Thanks to the authors for their reply, I have read it and my score remains the same.

审稿意见
5

This paper proposes a framework for selecting abnormal data points that seems to be benign but can actually degrade the performance. The data points are ranked based on two different types of scores: (1) the inter product of representation vectors and (2) the inter product of the first-order gradient vectors. The authors demonstrate that these scores can be used to identify the seemingly benign but harmful data points on a couple of datasets.


I noted the authors' response and would like to raise my rating by 1, as the authors promise that they will provide more theoretical discussion.

接收理由

The idea of identifying the data points that may cause negative impacts on the model performance is interesting. The idea of utilizing influence function seems to be a novel contribution, at least within the field of fine-tuning language models.

拒绝理由

It is not clear why the similarity of representation features or gradients can be used to identify the harmful data points. I would expect some theoretical justifications.

给作者的问题

For the gradient matching, only the first-order gradients are considered. However, if the loss converges, should not the first-order gradients be very close to zero? Then why not consider the second-order gradient terms?

作者回复

We thank the reviewer for their thoughtful comments and for noting the novelty in our approach. We address the reviewer's concerns in two parts:

(1) Why do these methods work? We will add more discussion in our final paper for why these patterns are more likely to lead to jailbreaks. Briefly, if cosine similarity of the harmful data & selected data is positive, they share a descent direction, eg, Farajtabar et al (2020). Initial examination suggests that lists/math data have closer positive similarity to harmful gradients (Lists: 0.05, GSM8k: 0.01) compared to random selections, which have negative similarity on average (-0.0395 +/- 0.0032). Selected data may share similar latent qualities (eg, responsiveness to user requests) with the harmful data. Recent work, for example, suggests that early tokens play a larger role in alignment/finetuning (Zhang and Wu, 2024; Lin et al., 2023). Matching harmful data may move the model toward an optimum with a prefix other than a refusal (eg, “I’m sorry..” -> “1. The first step is..”), partially unlearning previous alignment. Essentially, if selected benign data gradients are similar enough to harmful gradients, they are more likely to move in the same direction as a jailbreak (which is known to occur on the harmful data).

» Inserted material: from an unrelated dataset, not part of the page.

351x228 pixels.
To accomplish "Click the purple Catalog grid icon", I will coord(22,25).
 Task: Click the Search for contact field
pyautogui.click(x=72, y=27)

(2) Why first-order gradients? In reality, the language modeling loss seldom fully converges; instead, it continues to decrease as more data or additional training epochs are introduced to the model. Therefore, the gradient does not achieve zero, especially on fine-tuning data points (Alpaca or Dolly) it has not seen before. Furthermore, second-order gradient terms are problematic for two reasons: (1) They are prohibitively expensive in the context of large language models with billions of parameters, and (2) they have not been demonstrated to be beneficial for data selection in language models to justify the high cost. However, we appreciate that this is an interesting future direction, and have already noted this in our future work section.

References: M. Farajtabar et al., “Orthogonal gradient descent for continual learning,” in AISTATS, 2020.

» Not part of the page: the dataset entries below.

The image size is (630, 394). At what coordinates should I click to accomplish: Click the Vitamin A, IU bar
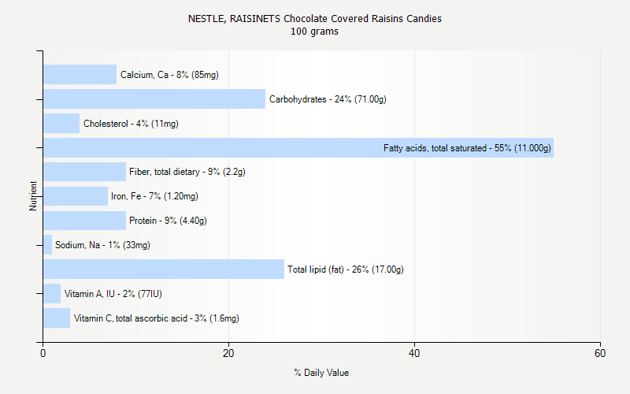tap(52, 294)
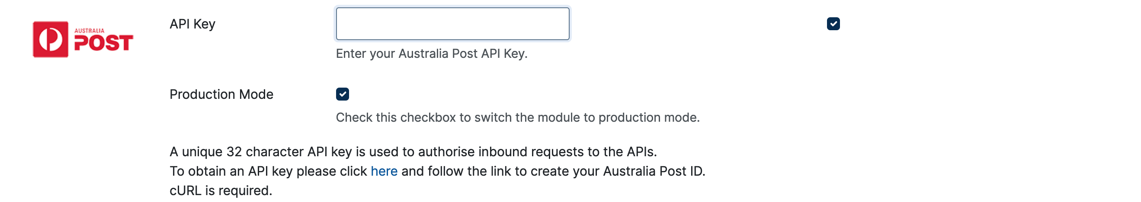Screen dimensions: 1141x202
Task: Click the word 'cURL' in requirements note
Action: click(x=185, y=191)
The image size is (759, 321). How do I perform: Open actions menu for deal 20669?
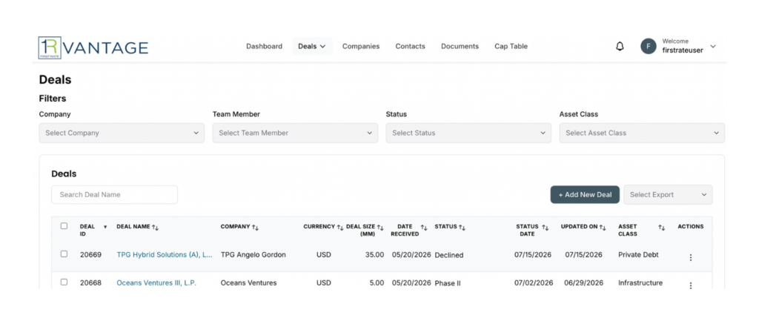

Xiao Zhang and Ji Wu. "Dissecting learning and forgetting in language model finetuning". In The Twelfth International Conference on Learning Representations, 2024.

Bill Yuchen Lin et al., "The unlocking spell on base llms: Rethinking alignment via in-context learning". arXiv preprint arXiv:2312.01552, 2023.

最终决定

Authors investigate why finetuning on benign data can degrade the safety of LLMs and proposes ways to mitigate the issues, by successfully identifying potentially harmful benign data. Extensive experiments show the effectiveness of the approach. All reviewers have lauded the clarity, extensive experiments and the timely studied problem. A good paper.